In your opinion, what defines being Japanese American in the 21st century?
When I think about what it means to me to be a Japanese American citizen in the 21st century, I think about the possibilities in life, both personal and professional, that have been afforded to me as a forthcoming of the hardships and grievances that my grandparents and great-grandparents endured during their lifetimes. Both my paternal grandmother and maternal grandfather, along with their parents and siblings, were uprooted from their homes as young children. They were then placed in the Japanese internment camps only to return to ransacked houses and businesses that were no longer theirs to own. I admire the resilience that my grandparents and their families possessed to rebuild their lives from the ground up following these adversities, as well as their encouraging my parents to pursue higher education degrees.

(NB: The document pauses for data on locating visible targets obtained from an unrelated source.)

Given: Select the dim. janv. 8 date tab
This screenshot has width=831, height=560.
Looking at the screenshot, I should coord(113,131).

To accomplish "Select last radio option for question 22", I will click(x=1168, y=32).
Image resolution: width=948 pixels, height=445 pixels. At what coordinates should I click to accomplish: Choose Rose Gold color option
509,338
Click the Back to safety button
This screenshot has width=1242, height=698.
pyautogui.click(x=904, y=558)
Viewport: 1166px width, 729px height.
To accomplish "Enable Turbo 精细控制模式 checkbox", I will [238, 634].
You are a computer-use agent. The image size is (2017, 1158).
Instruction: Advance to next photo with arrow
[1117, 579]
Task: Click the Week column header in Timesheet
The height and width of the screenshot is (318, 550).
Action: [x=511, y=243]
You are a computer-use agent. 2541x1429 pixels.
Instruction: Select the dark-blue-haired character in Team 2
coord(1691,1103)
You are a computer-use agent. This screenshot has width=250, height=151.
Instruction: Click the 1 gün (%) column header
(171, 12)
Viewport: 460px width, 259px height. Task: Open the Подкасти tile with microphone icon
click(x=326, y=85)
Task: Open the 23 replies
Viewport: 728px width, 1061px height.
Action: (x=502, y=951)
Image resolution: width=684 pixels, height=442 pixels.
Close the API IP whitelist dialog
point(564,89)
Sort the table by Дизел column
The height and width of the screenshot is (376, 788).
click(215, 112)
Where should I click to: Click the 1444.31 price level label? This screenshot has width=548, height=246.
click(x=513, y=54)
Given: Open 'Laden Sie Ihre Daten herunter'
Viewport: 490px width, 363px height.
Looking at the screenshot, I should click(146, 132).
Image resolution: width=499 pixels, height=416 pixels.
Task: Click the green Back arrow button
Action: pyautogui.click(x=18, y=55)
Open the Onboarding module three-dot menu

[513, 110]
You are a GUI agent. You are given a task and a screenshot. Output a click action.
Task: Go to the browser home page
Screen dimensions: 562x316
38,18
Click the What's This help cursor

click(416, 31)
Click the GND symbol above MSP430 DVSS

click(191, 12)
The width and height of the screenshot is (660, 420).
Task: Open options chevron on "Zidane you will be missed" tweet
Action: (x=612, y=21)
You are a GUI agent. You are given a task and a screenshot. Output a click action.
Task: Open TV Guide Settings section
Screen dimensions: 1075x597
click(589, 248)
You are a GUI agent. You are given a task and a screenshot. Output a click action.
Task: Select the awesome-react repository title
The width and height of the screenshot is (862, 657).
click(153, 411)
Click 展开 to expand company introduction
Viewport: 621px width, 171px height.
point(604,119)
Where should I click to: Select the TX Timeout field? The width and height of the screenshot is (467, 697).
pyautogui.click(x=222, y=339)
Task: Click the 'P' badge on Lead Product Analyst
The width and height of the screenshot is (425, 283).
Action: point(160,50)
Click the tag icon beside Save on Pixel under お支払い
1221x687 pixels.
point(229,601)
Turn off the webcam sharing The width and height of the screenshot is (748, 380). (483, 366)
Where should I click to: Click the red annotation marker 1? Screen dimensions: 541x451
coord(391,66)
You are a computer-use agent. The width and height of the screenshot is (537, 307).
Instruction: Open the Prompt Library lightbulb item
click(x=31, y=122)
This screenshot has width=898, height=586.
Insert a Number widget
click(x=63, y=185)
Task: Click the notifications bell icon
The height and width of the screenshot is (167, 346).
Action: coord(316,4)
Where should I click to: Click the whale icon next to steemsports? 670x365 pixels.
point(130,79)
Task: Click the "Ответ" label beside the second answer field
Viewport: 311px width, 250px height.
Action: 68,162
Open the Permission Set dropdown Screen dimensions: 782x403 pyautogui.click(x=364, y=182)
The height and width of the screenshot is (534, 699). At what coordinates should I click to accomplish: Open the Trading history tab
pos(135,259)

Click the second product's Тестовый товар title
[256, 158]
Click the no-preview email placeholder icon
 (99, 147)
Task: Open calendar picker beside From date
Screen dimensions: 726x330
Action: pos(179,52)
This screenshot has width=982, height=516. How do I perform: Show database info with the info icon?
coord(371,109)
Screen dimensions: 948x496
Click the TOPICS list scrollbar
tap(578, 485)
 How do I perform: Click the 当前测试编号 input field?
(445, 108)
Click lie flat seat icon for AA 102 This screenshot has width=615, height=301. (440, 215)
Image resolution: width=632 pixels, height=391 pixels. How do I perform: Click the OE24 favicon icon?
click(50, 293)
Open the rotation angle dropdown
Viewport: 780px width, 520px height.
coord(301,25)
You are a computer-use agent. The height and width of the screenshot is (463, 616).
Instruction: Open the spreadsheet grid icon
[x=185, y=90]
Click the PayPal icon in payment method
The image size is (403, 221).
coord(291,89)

As a result, I take each opportunity in stride that comes with being an American citizen, including my education, internships, and volunteer work. I don’t shy away from my Japanese heritage and the hardships that my ancestors faced to provide my parents and me these great opportunities. Instead, I work hard to embody the young, self-sufficient, female Japanese American that my family can proudly call their own.
I don’t think there is one definition of being Japanese American. We are all individuals. At the same time, my Japanese heritage is a big part of my identity. It explains why I like the taste of certain things and not others. It helps me understand the values with which I was raised and why. It connects me to a community with shared experiences. It helps me to relate to people on the other side of the world in Japan. Japanese Americans represent a relationship between two countries that have had big ups and downs over time, but today is about moving forward in partnership with the common belief in our people and the positive role our two countries play in our world.
This is a very difficult to answer because there is too much ground to cover. Here’s an attempt – How we behave and perform. I consider it essential that Japanese Americans are regarded well by the community. This sets the standard for other Japanese Americans, especially the young, to emulate or exceed. I observe this as a problem with many other ethnic groups, resulting in social discord. How can you expect others to act appropriately if you’re not helping to set high standards? How we think: It’s important to remember the history of Japanese Americans in America and the injustice they suffered during WWII. Remembering is partly to honor their past struggles and perseverance, but more so to bear in mind that what we enjoy should not be taken for granted. Never deny your heritage or blame failures on your ethnicity. Be proud of being a Japanese American, be respectful of all other ethnicities, and share each other’s culture.